> [PROBLEM TO WORK ON]: Set the records down again exactly, apart from any pictures in them.

RECORDS PROVIDED Start Marker

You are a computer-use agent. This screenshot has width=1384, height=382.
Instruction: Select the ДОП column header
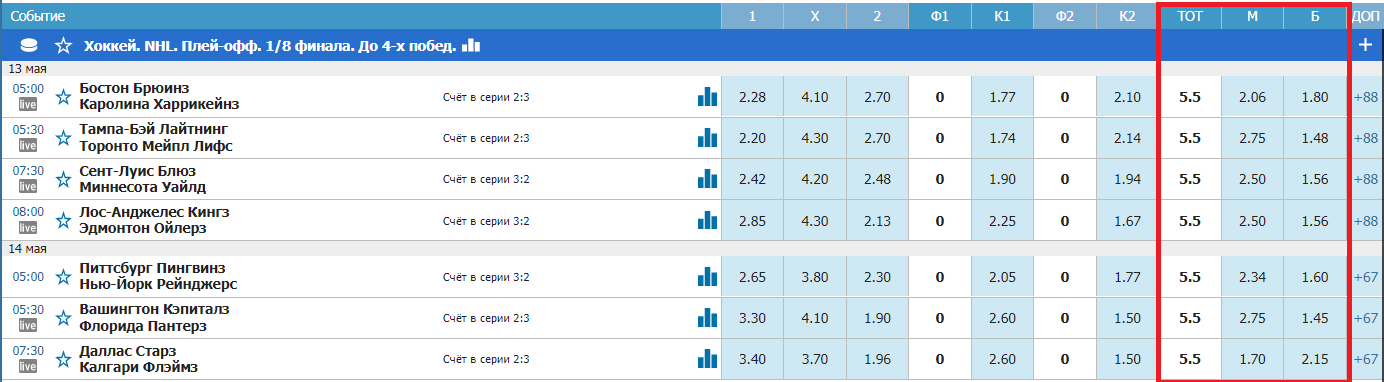pyautogui.click(x=1366, y=16)
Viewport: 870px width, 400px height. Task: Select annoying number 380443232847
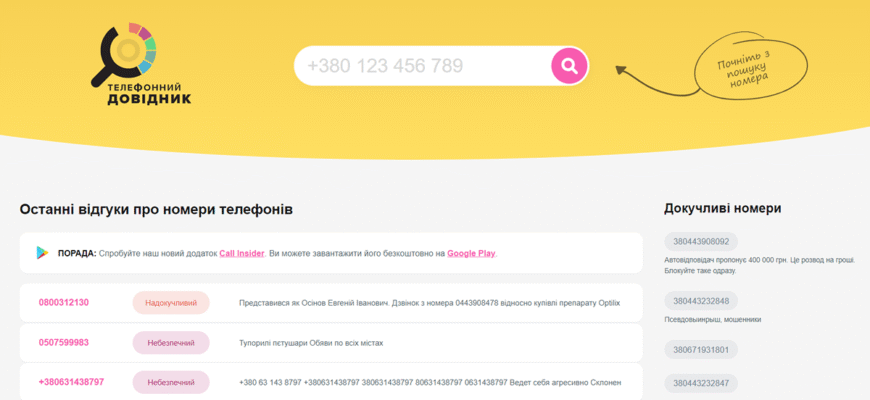(x=701, y=384)
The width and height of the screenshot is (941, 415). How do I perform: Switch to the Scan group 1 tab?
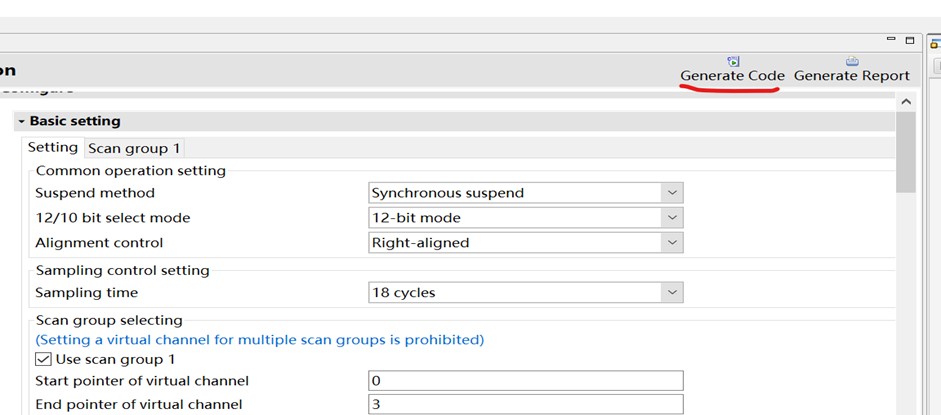pos(134,148)
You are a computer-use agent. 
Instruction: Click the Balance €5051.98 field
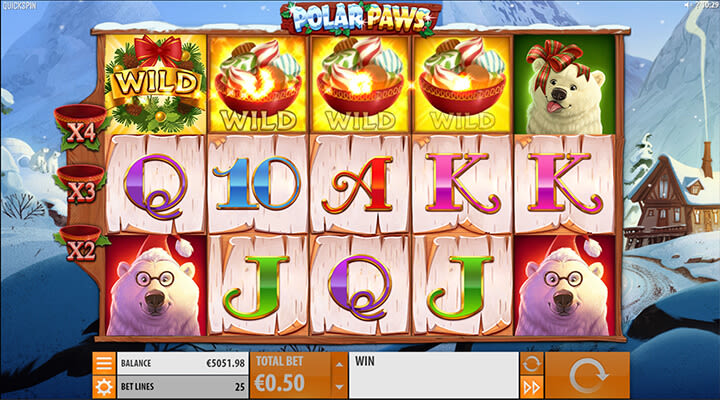[182, 363]
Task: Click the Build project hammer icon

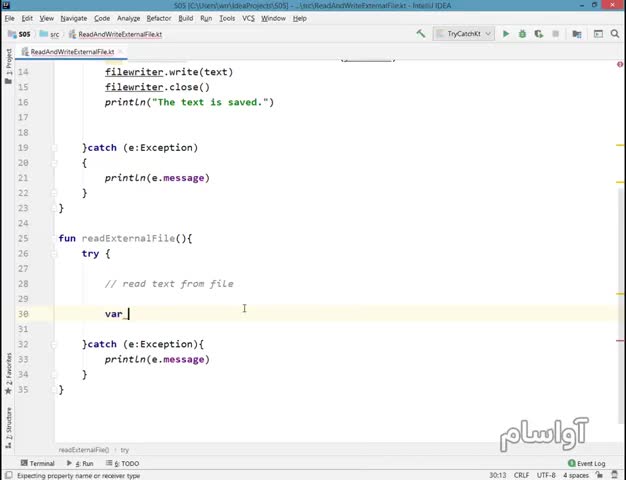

RECORDS PROVIDED End Marker

> [ANSWER SECTION]:
You are a computer-use agent. This screenshot has width=1384, height=382.
Instruction: Select the ДОП column header
pyautogui.click(x=1366, y=16)
Viewport: 870px width, 400px height. Task: Select annoying number 380443232847
(x=701, y=384)
The width and height of the screenshot is (941, 415). How do I perform: Switch to the Scan group 1 tab?
pos(134,148)
You are a computer-use agent. 
Instruction: Click the Balance €5051.98 field
[182, 363]
Task: Click the Build project hammer icon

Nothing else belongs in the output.